Posiblemente porque nací en un ambiente que no vivía de recordar el pasado y la confrontación y, en la medida en que aspiraba a un futuro de libertades democráticas, se interesaba por la reconciliación, el diálogo y la colaboración con los que soñaban con esas metas. Posiblemente porque en la lucha contra la dictadura coincidí en el PCE con católicos comprometidos con el mensaje evangélico de defensa de los pobres y de los derechos humanos. Posiblemente porque escuché, en el seno del Comité Central del PCE (en esa época yo era el miembro más joven), a teólogos de la talla de Alfons Carles Comín.
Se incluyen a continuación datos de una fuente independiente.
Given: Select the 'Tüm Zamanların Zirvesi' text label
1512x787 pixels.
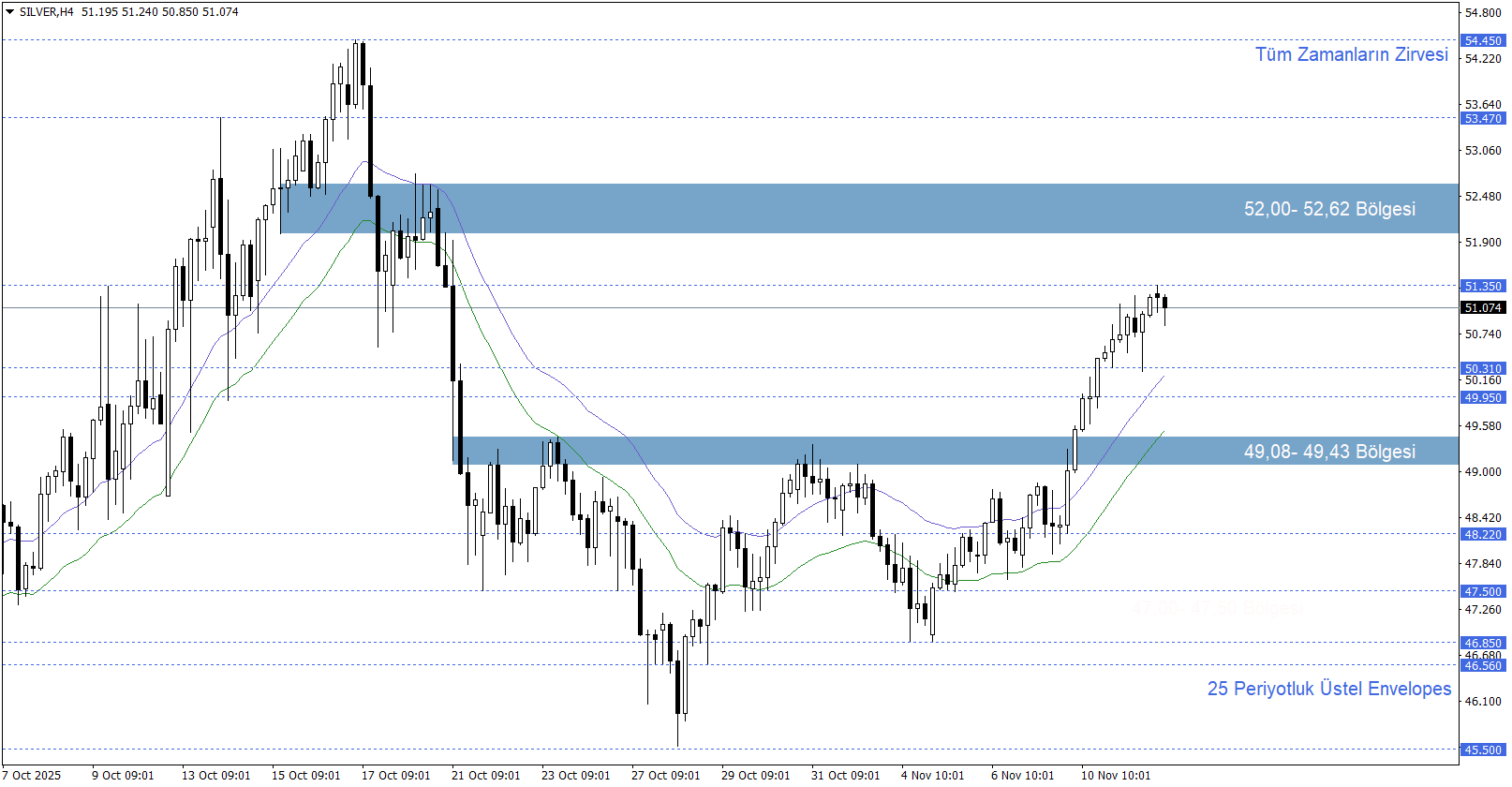Looking at the screenshot, I should (1351, 54).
Posiblemente porque en 1971 y ante la represión que sufrieron los detenidos en la manifestación del 1 de Mayo de la Vall d’Uixó, el obispo José Pont i Gol supo ayudar acercando la presencia humana y económica de la iglesia. Posiblemente porque tuve compañeros curas que por defender la dignidad humana y declararse contrarios al franquismo, pasaron por la cárcel concordataria de Zamora. Posiblemente, por un montón de cosas y causas que me ayudaron a no tener una visión dogmática y sectaria.

No obstante, si destaco esa parte de mi perfil, es porque cuando estos días he visto el documento de la Conferencia Episcopal que dibuja una situación catastrófica de España y señala de forma injusta al Gobierno, me he acordado de que la cúpula de esa iglesia fue sostén moral de una guerra civil y de que, en el marco de una dictadura que suprimió derechos y libertades, mantuvo privilegios. Prudencia. Esa es mi palabra.